Arthur Middleton Elementary School students learned about the importance of voting Monday, Feb. 3, and that it is okay to be kind to people despite having differing opinions.
The Rev. Akil Dickens, youth pastor at Ebenezer AME Church in Fort Washington, has visited Prince George’s County schools for years presenting Black History Month assemblies. He was invited to Middleton by the school’s secretary, Dawn Hudson, a parishioner at Ebenezer AME. Dickens held three assemblies — one each for third-, fourth- and fifth-graders.
The topic of the day was voting. The theme of this year’s National Black History Month is “African Americans and the Right to Vote.” This year is the 150th anniversary of the 15th amendment which gave African American men the right to vote following the Civil War.
To illustrate how the process once worked before the 15th amendment was passed, Dickens asked that anyone not wearing jeans in the group of third graders to stand up against the wall.
Students in leggings, track pants and khakis left their denim-clad classmates sitting on the library carpet. Then, the kids in jeans were given a Post-it and pencil and asked to vote on chocolate — think Snickers or Reese’s Cups — or fruity — like Starburst or Skittles. The group standing had no say in the matter.

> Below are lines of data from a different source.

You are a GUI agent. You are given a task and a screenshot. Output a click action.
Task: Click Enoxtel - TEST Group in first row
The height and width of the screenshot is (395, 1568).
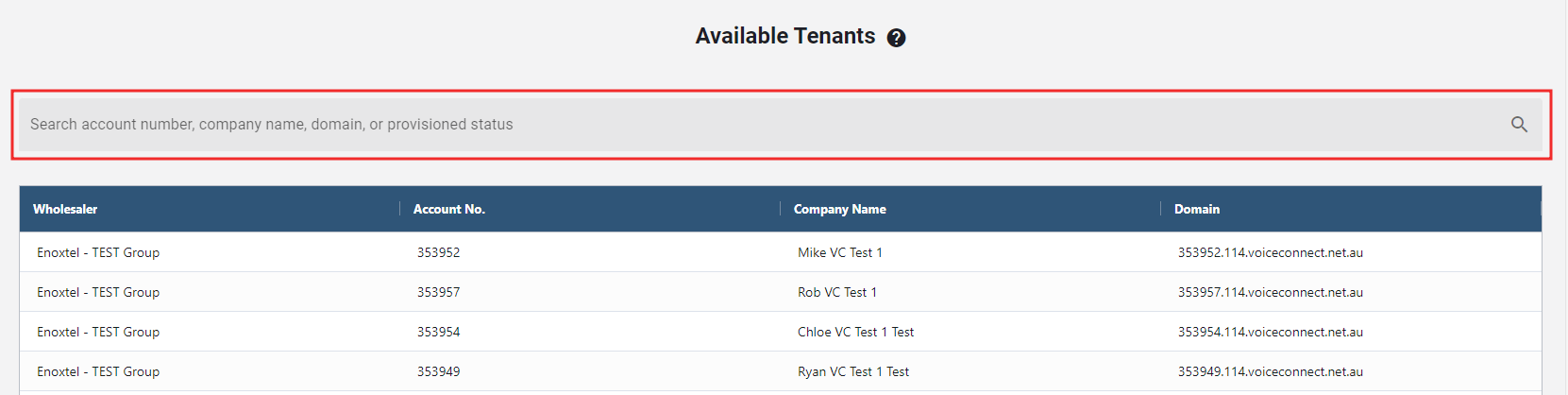(98, 252)
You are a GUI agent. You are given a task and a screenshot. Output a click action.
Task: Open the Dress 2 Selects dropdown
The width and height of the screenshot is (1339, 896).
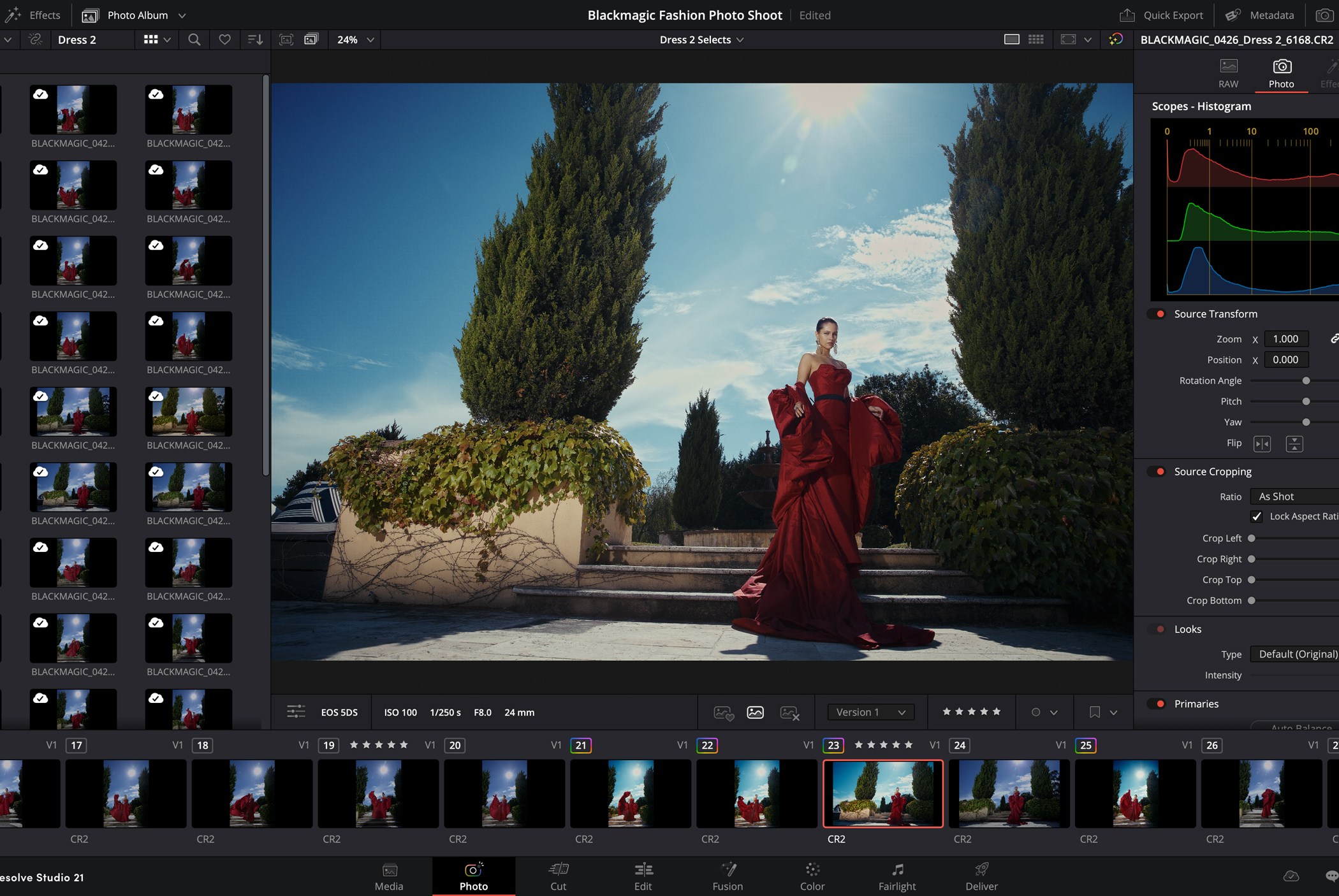701,40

They were not happy to be left out. “Just because we’re not wearing the same clothing as some people doesn’t mean we’re not people,” third grader Peyton Holmes said.
That’s when Dickens told the students about the Voting Rights Act of 1965, signed into law by President Lyndon B. Johnson. The act focused on overcoming barriers at state and local levels that prevented African Americans the right to vote. Kids not wearing jeans were then allowed to vote on their candy preference before returning to the floor buoyed by cheers, high fives and hugs from their classmates.
The theme of the month highlights continuing voting struggles among some. Which led into Dickens’ next exercise. Students closed their eyes so they wouldn’t be influenced by their friends, and then voted for their favorite pizza place — Dominos, Pizza Hut, Papa John’s or Ledo’s. They formed four groups based on their preference. The exercise was used to demonstrate how people of various backgrounds who assume they have nothing in common can be likeminded.
“It’s okay for us to be different and be cool with each other,” Dickens said.
Students reflected on what it meant to listen to other opinions without agreeing with them.
“By voting, you can form a community,” Nayeli Lopez, a third-grader, said.